And a vintage shot of me (possibly 88 or 89?) and a few of my mates at a computer show, me with the ocean T-shirt on. Also in the pic are Jed Adams and Alan Webb who are still in the industry, Jed left Special FX and ended up moving to the US, and Alan now works at Sony.

In the early 90s it seems that most of the team parted ways with Special FX and Rage was created. Can you tell me a bit about that?

In '92 things were changing, we were thinking about new hardware, when Ocean pulled the plug, moving several Special FX staff in-house in Manchester, and the rest of us were made redundant. There was a desire to develop original ideas, there was a small but focused critical mass of experienced talent (imho), I became one of 5 founding directors of Rage Software. We took a number of pitches to Elite Systems in the Midlands, they were interested enough for us to go away with funds to pay the bills.

Striker

Which parts of Striker did you work on?

Audio code, layered sound effects, and some visual stuff. The music was done for us, I think I had a tape, and possibly a music score, it was a tune that I still find myself humming. I used that and reconstituted it on Amiga using a tracker, I sampled instruments for that, and for the sound fx, layering sounds gave the atmosphere. Probably nothing particularly good, but fun at the time.

As part of Rage, were you part of the team that decided to create a football game? What was the inspriation at the time for creating a footy game?

The Kick Off series had been a firm fave at Special FX, and I think Sensible Soccer was around, also great stuff, then there were the larger character, slower (and less fun) titles like Manchester United, there was certainly a middle ground that had been missed.

Rage was small at the start, we all had a hand in everything we did, I had focused on doing a football title on SNES, I had started out going with bigger characters, that would later be reduced and sped up for SNES Striker.

Copy protection and the Special FX disk format

Was there any copy protection other than the custom disk format itself in your games?

The DFS (disk file system) was totally proprietary, and used more tracks.

In fact there was a scare with Midnight Resistance when I had a call from Ocean; there seemed to be a problem with the first batch of 5000 disks off the line, we had stretched the spec a little too far and they needed to be re-run.

Stretching the specification gave us protection, the duplicators could write these tracks but the Amiga could only read them, unfortunately the drives we had were more capable than some of the newer drives.

When you were writing the games, presumably all the files just ran off the local (Atari ST) hard drive. Can you tell me a little about how you went about creating the final disk versions for sending to the duplicator?

We could transfer data from ST and use, but very often I would have data prepared on Amiga floppy early on and just use that, with code always transferred from the ST dev kit.

We had all the data in Amiga writable track length fine for development, with an updated DFS written that would only work with extended track length, the duplicator would extend the track length for the gold DFS to function with it, so we needed to get the disks back before we could test, but since there was no extra functional data, we were only testing the 'protected' DFS, not what you would call secure protection but enough to stop the casual copy I guess.

--------

● **Complete the following**:
a) In the interview about Special FX and Rage Software, which company in the Midlands did Rage take its pitches to?
b) Carry the interview about Special FX and Rage Software forward from its last sentence.
The listing after this interview isn't needed for anything here.

● **Data lines**:
--------

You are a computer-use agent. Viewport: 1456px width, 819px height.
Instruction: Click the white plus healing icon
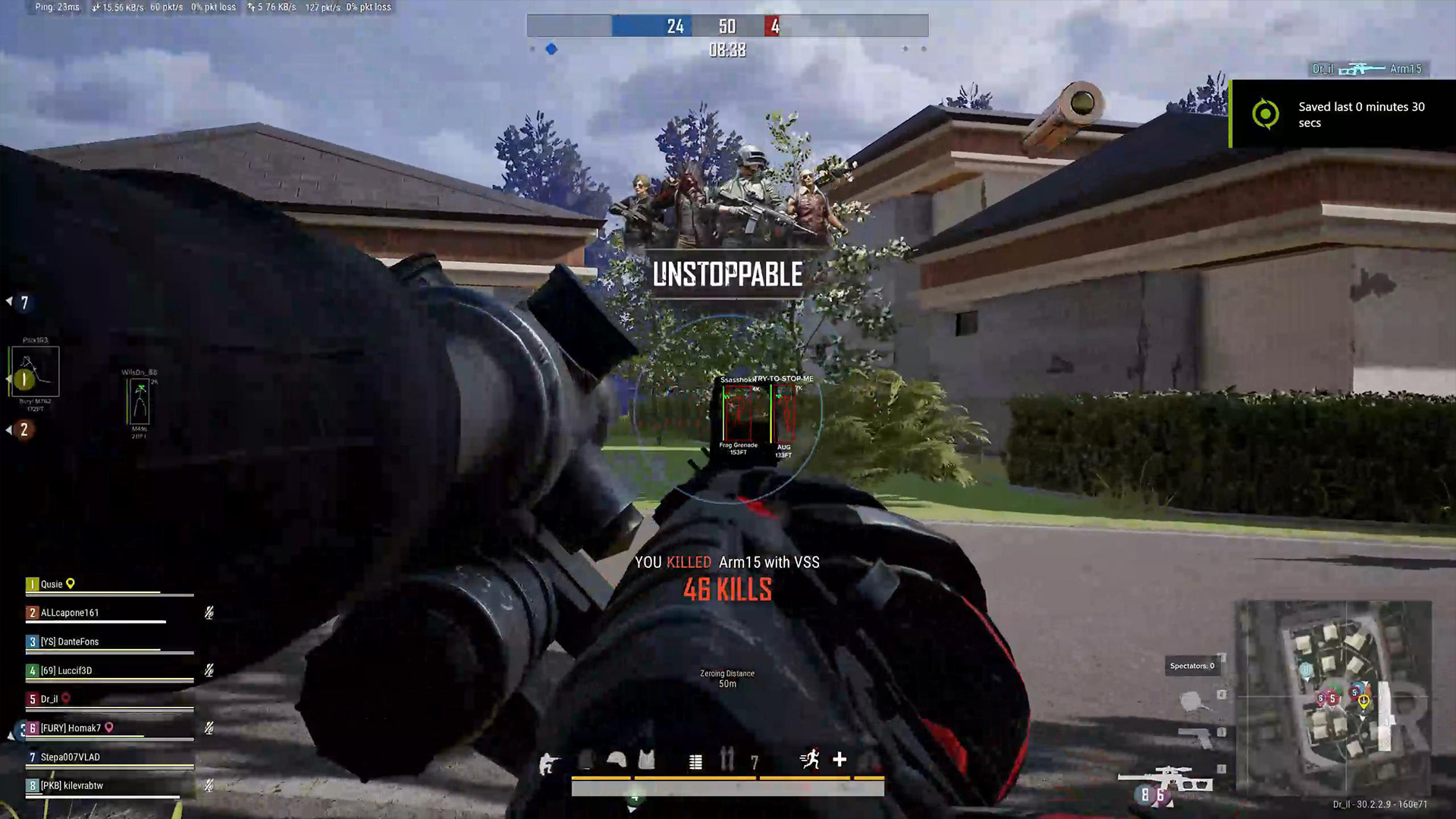(x=839, y=759)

--------

● **Answers to the exercises**:
a) Elite Systems.

b)
Are you familiar with the history of the Special FX disk format? From memory it's something like $1800 usable bytes per track, organised into sectors, an allocation map making it fast and sophisticated, and a total length well above what most Amiga drives can write back (long tracks). Any idea who came up with the format and when?

It was Frank's DFS, but I wouldn't have been surprised if Keith (Robinson) had some part in the design, it was done and dusted by the time I arrived in 89.

Master did use long tracks, and we needed to have a return from the duplicators to test, the disk was biked down and back for us to test in Special FX days, and to save time and no doubt money, I went down to the duplicators with Striker.

Rage Software

According to the Wikipedia entry for Rage Software, the company was forced into liquidation due to the cost of publishing in 2003. Can you tell me anything else about Rage Software? Did you stay right until the end?

I'd stepped back from being a director to concentrate on coding at Rage after we went public, I was coding 'til the bitter end. I don't really know the ins and outs of what happened, but we had a string of titles approaching completion that unfortunately didn't make market when the banks pulled the plug.

After the success of Striker SNES, if the media was to be believed, I was a millionaire, I might have made that on paper, sadly I was always too busy to realise it.

For a laugh, I've attached the front page of Liverpool's local paper and an article from one of the many nationals that covered us after the success, it was the SNES version though, looking a bit full of myself unfortunately.

Were you still a major shareholder or you had been bought out by then?

Actually I could probably do you a great deal if you fancy buying some of my Rage shares today lol.

Finally...

Which of your Amiga games was the most fun to work on and why?

It was all fun, I love the idea of creating something from nothing, doubly so when there's positive feedback, the focus of putting a game together in a brief crunch was pretty cool.

And the most difficult or annoying?

Stress of quick development, and long hours, it's all good fun.

Did you get any feedback from Ocean on how well your games were written?

Other than a pat on the back, not really.

Do you have any idea on sales figures for your games?

Not for Special FX games. Striker which we published on Amiga and ST did well enough for us, but admittedly not nearly as well as what was more mainstream hardware to come.

Did Ocean bosses (Gary Bracey?) visit Special FX headquarters regularly, or were disks sent to them to check out progress regularly?

Gary would visit on occasion, I don't remember doing disks for Manchester, as far as I remember the only disks that ever left went to master, or cover disk demo.

It's quite incredible to hear from others but I have been told there were almost no meetings at Ocean; it was a case of put a programmer and a graphics guy in a room for 6 months and at the end of it see what comes out. Was that also the case at Special FX or was it far more structured?

I think the planning was pretty good, each of the projects was well mapped out before we started, the problems were well understood and the whole team was small and closely knit, there was typically just the coder then who would specify what the requirements were and the artists would say what was possible in the time. Sounds pretty organised, but beyond the plan there was only informal communication.

So some might say there wasn't really 'meetings' at Special-FX either, it wasn't structured, no official guidelines, TCR requirements, QA or playtesting other than what we came up with between ourselves.

Did you get any say in which game you would be converting next?

I think it went something like, so how would you like to do blah... I never said no, not sure if that was an option! If it was, it was one I wouldn't have wanted to explore, it was all new and fresh to me.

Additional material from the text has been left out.